→ EXERCISE DESCRIPTION:
An exact transcript is required of the lines below, from the one containing "You are a computer-use agent." through the very last; leave every picture out of it.

Stored items:
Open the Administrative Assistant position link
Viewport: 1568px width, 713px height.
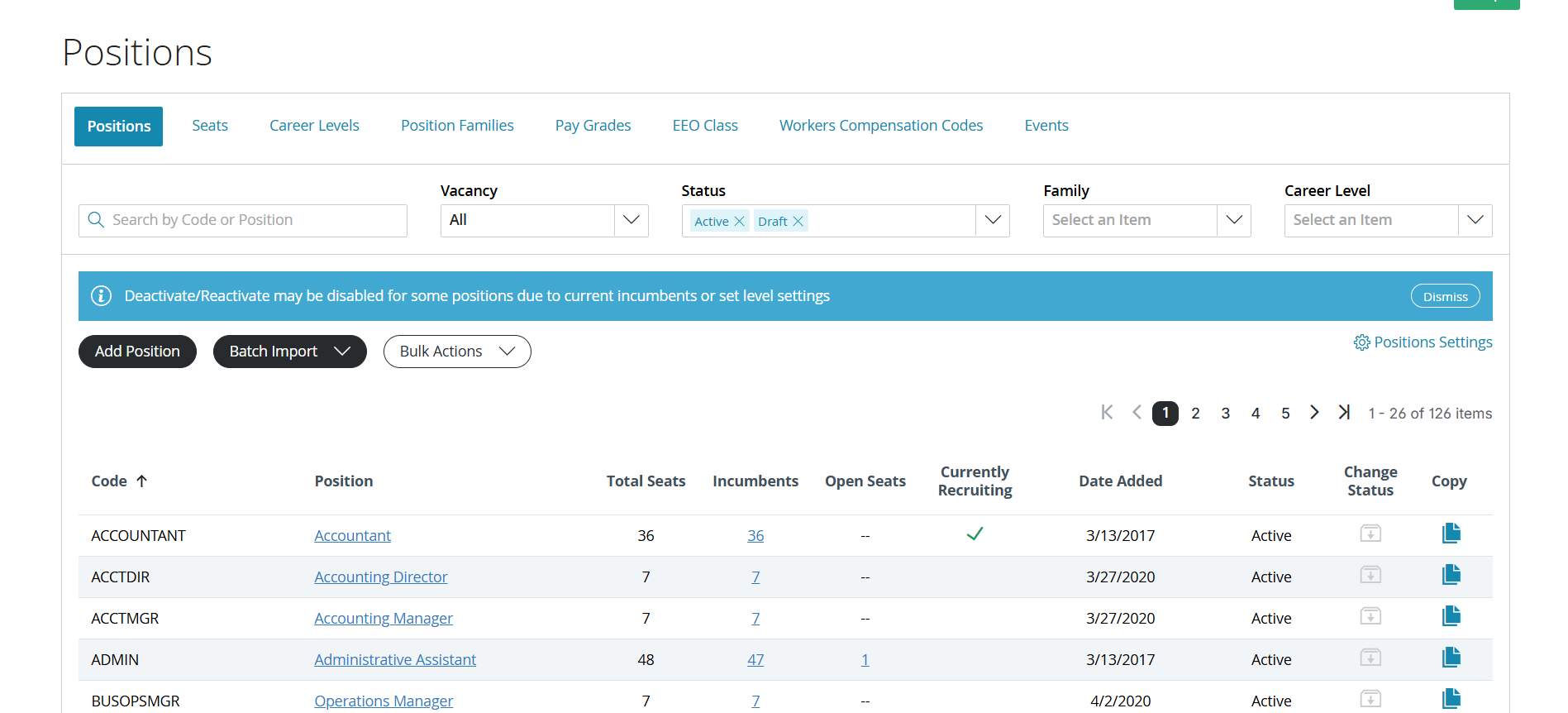click(395, 659)
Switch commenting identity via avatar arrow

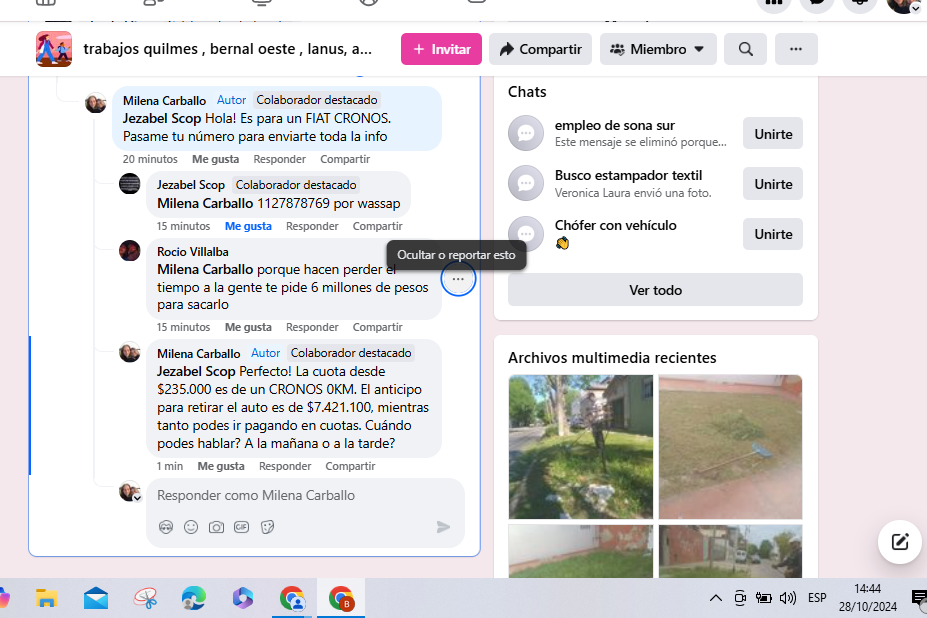point(136,497)
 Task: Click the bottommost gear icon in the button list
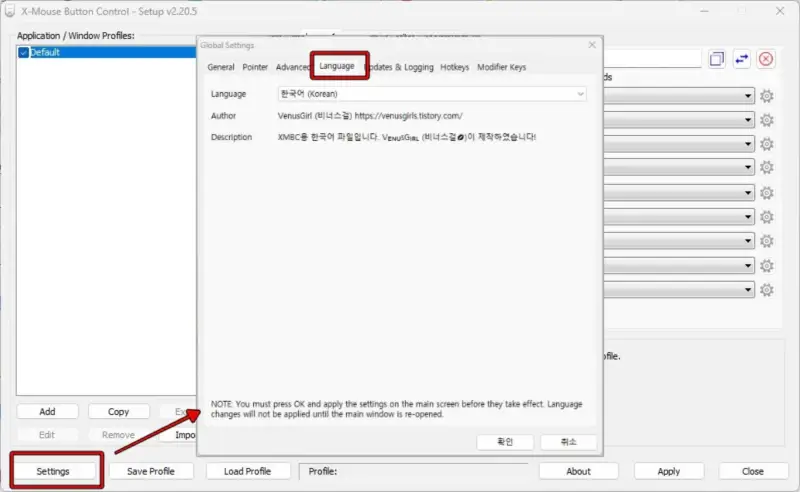[767, 290]
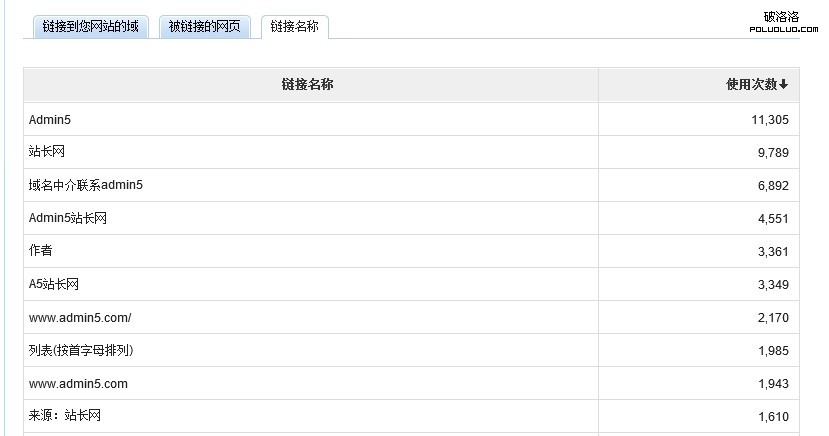Sort by the 使用次数 column header
Viewport: 829px width, 436px height.
click(752, 85)
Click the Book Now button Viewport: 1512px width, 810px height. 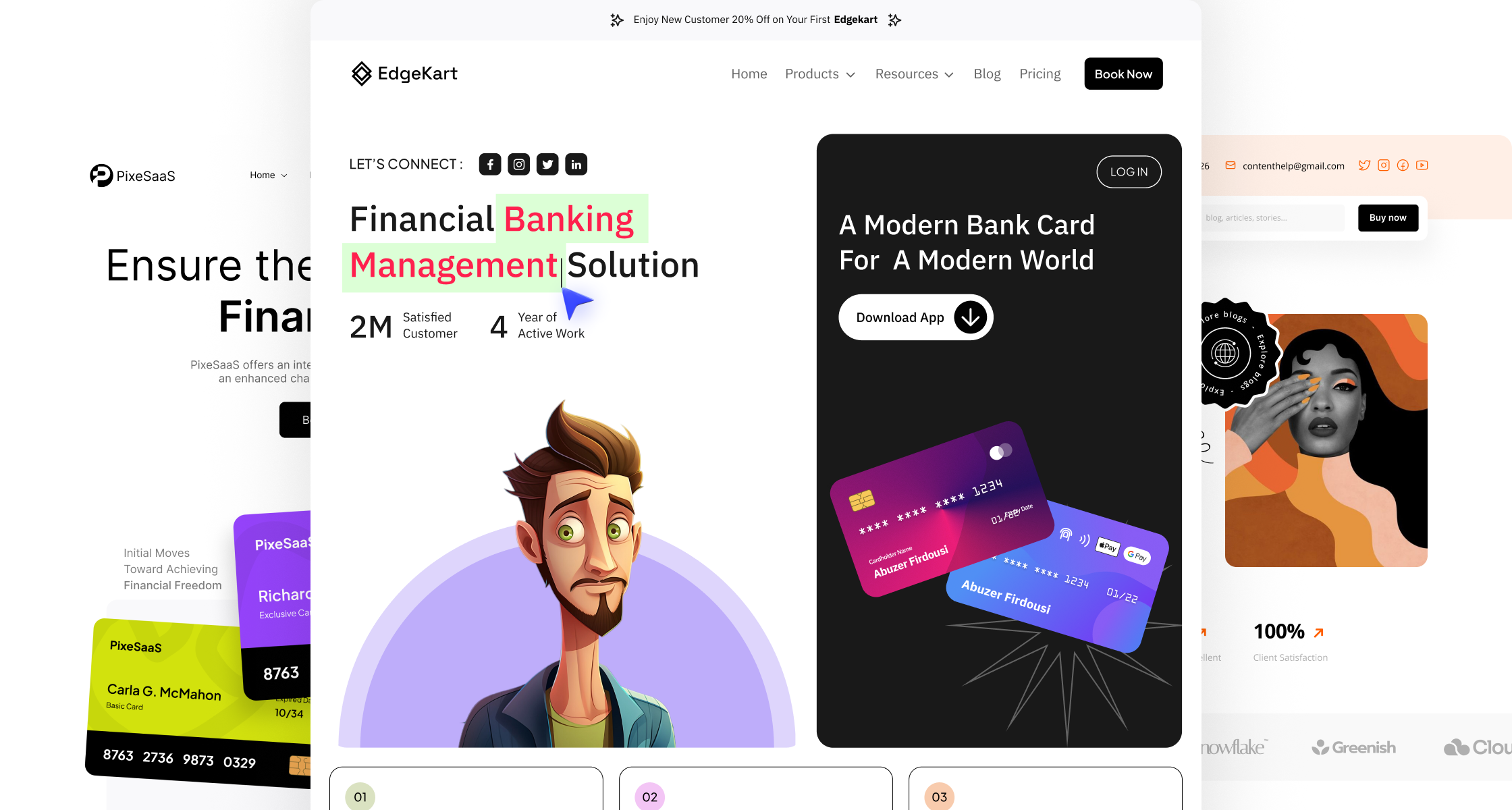[1123, 74]
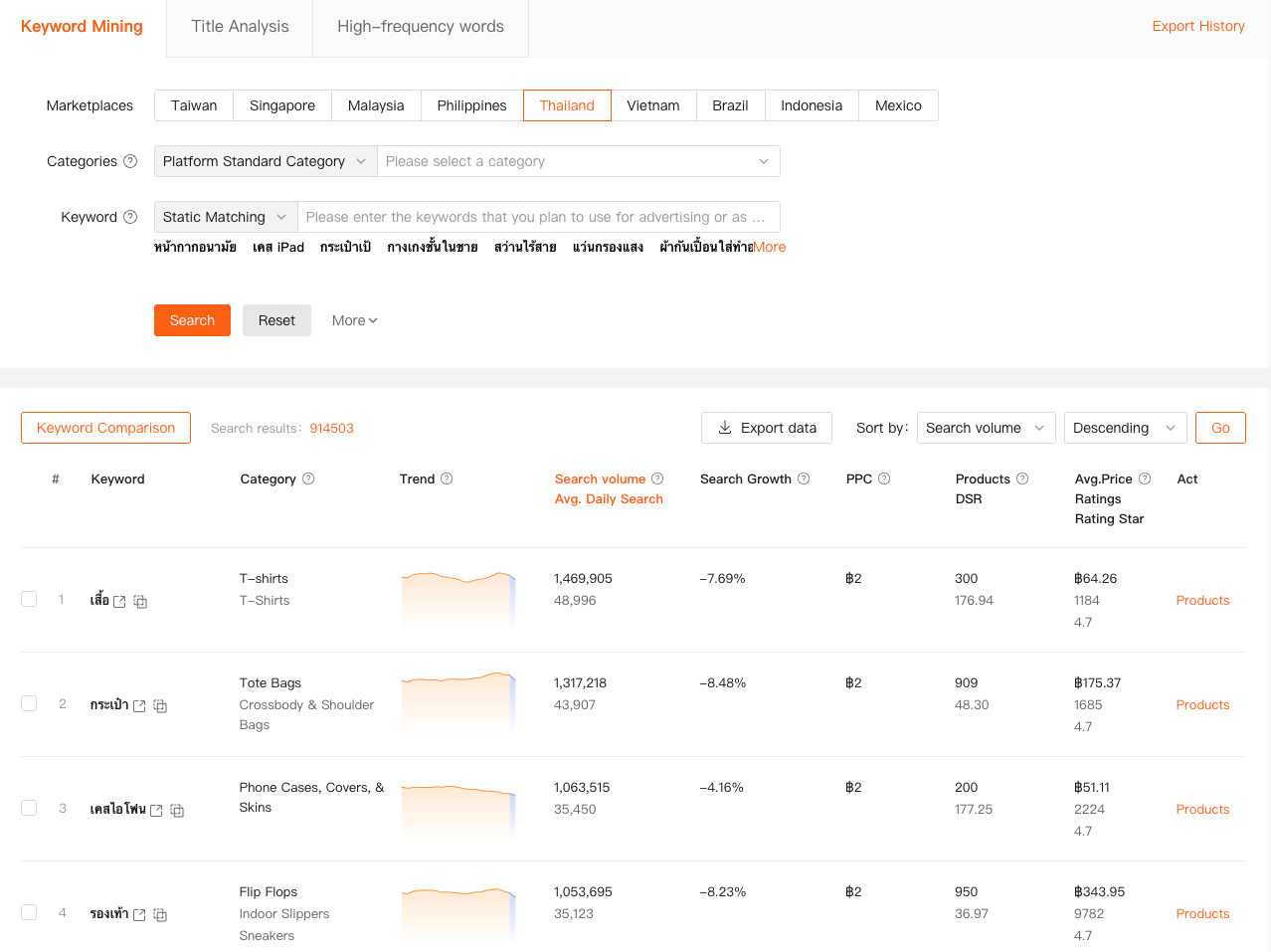Open the external link icon beside เสื้อ
Screen dimensions: 1271x952
point(121,600)
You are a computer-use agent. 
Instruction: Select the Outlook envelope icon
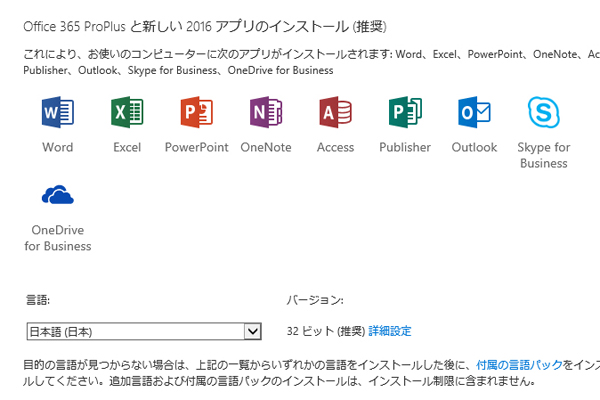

→ OUTPUT OF THE EXERCISE:
You are a computer-use agent. 
Instruction: Select the Outlook envelope icon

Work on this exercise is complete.